Mi perra Nora no es animal de hacer las cosas a medias y no deja una sola hierba por oler en todo el camino. Es una podenca altamente perfeccionista en materia olfativa. No así el macho, Chapito, que, si bien es aplicadísimo guardando la casa, camina oliendo más bien por seguir la corriente, sin el entusiasmo ni la plena dedicación de su compañera. Él y yo nos miramos con resignación mientras intentábamos que Nora se diese cuenta de la que iba a caer, cosa que no sucedió hasta unas cuantas hierbas más tarde.
Para entonces estaba clarísimo que no íbamos a alcanzar el objetivo que nos habíamos propuesto de recorrer la playa de Laño por su pasarela de madera. Empecé a pensar entonces dónde rayo iba a refugiarme con los dos perros. Ya habíamos pasado todas las marquesinas de autobús que había hasta la playa, porque la vida es así cuando se pone difícil. Entonces, como todo aquel que conoce el terreno que pisa como la palma de su mano, se me ocurrió donde iba a ser: en la caseta de madera de los baños públicos que hay a la entrada de la playa. Empecé a desear con todas mis fuerzas que no estuviesen ocupados.
Bajamos pitando la cuesta. La puerta estaba abierta, así que entramos a esperar a que amainara lo que era ya un aguacero. Dejamos la puerta abierta porque, de atascarse el pasador, nuestra situación podía complicarse todavía más y tampoco podría ver si cesaba la lluvia.
Pasaron dos minutos, tres, cinco. Una eternidad para una mujer impaciente y dos perros de campo. Ellos decidieron sentarse. Me dieron una envidia tremenda porque aguanto mal de pie así que empecé a pensar qué podría hacer para estar más cómoda. El suelo no era una opción y sentarme así, en un baño público con la puerta abierta, pues tampoco parecía buen plan.
Pero el dolor puede ser muy persuasivo. Vi que además del inodoro, había allí una especie de tarima para apoyarse, imagino que destinado a personas con problemas de movilidad, entre en las que en aquel momento me encontraba. Así que decidí utilizarlo.
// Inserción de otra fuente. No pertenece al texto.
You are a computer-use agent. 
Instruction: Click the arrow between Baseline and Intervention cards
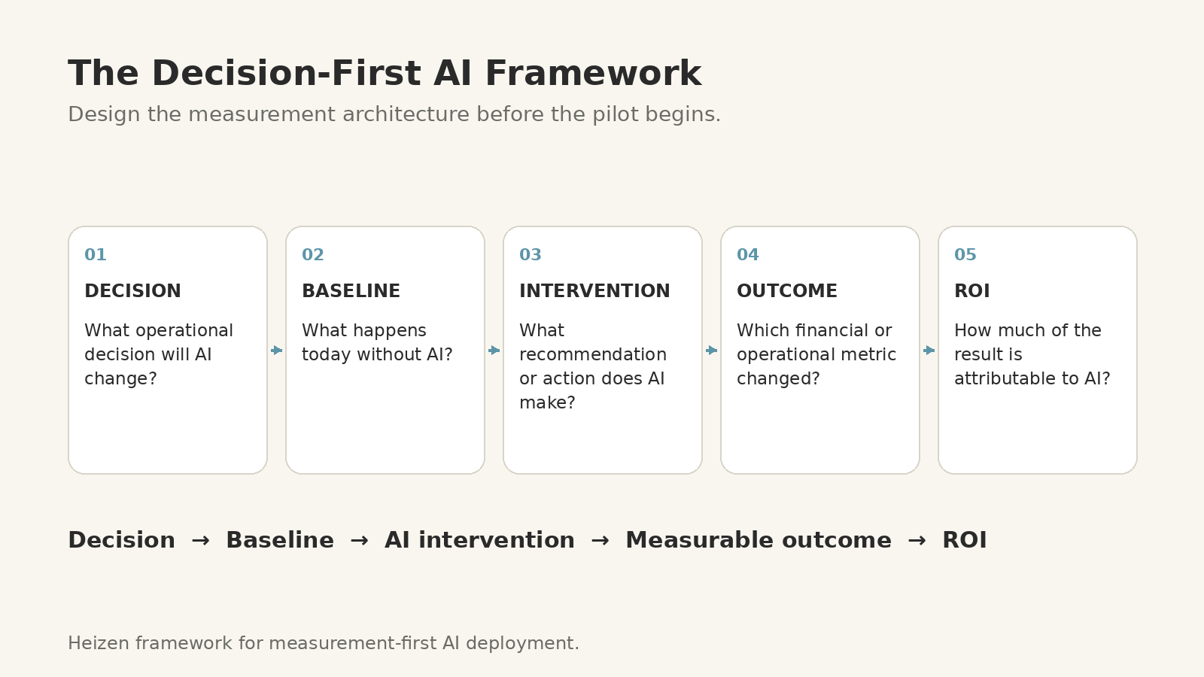(x=494, y=351)
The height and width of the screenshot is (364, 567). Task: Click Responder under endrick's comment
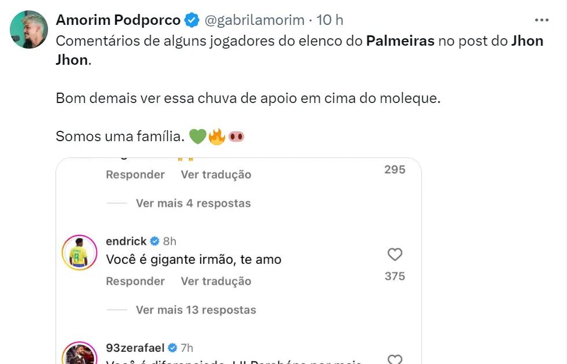135,281
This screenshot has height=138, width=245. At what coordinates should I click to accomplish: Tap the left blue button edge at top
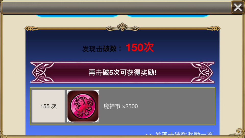click(77, 16)
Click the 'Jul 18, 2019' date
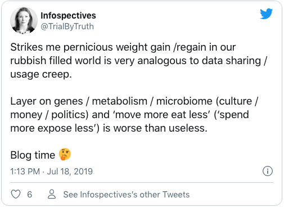Screen dimensions: 284x207 tap(70, 172)
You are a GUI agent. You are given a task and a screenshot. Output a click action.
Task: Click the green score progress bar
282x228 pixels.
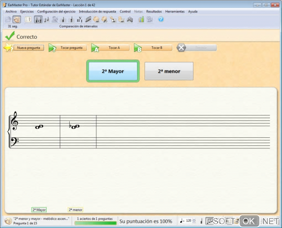click(95, 223)
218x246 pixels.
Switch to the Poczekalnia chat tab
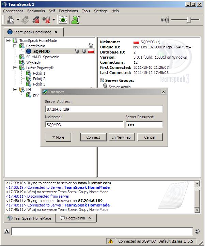73,218
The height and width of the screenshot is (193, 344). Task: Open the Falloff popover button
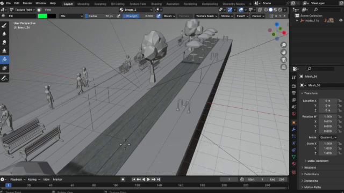click(242, 16)
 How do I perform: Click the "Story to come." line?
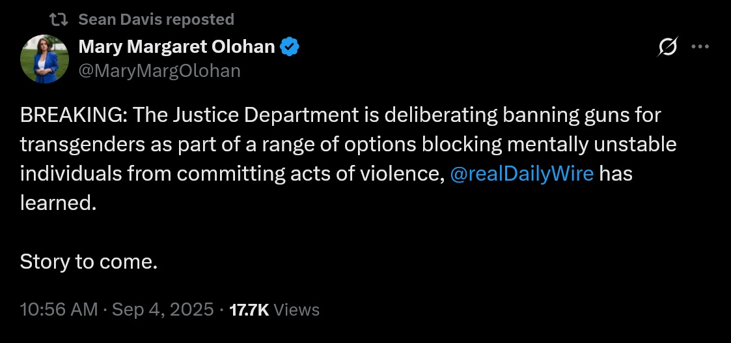89,262
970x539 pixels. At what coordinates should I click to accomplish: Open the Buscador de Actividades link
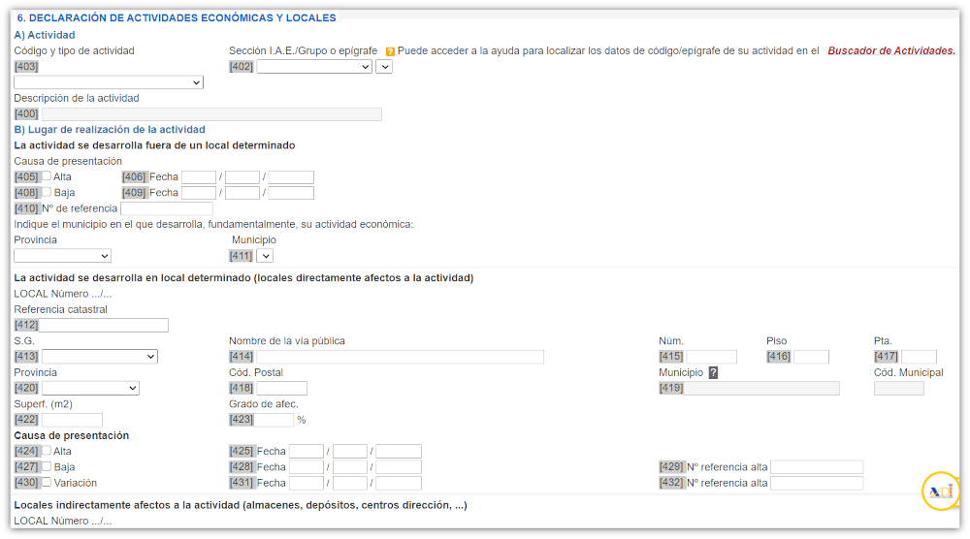(891, 50)
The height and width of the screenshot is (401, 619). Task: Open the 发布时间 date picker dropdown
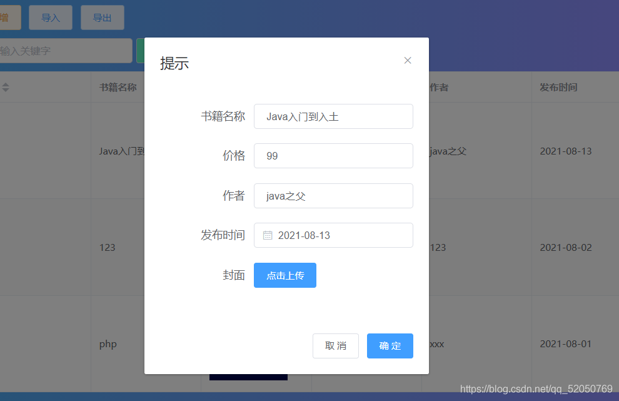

A pesar de que había un cartel que ponía que aquel espacio se desinfectaba todos los días, los remedios de la abuela quedan grabados a fuego en la mente, así que puse un trozo de papel entre el asiento y mi pantalón. Mi perra, que tiene la costumbre de vigilarme como un sereno cuando las cosa no salen como estaba planeado, me miraba desde su privilegiado lugar, al lado mismo de la puerta, con un gesto de reproche que conozco muy bien, pero no me dejé intimidar y preferí concentrarme en lo poco que había allí para leer. Un cartel, entre los demás, captó mi atención: aforo limitado a una persona. Técnicamente lo cumplíamos
Así, sentada, con la puerta abierta, viendo llover, solo me quedaba esperar la llegada de una amiga que iba a visitarme a mi casa y a la que había avisado de que salía con los perros y que, si no estaba cuando ella llegara, la avisaría para que nos fuera a recoger. Tengo amigos así, por eso he podido sobrevivir todos estos años.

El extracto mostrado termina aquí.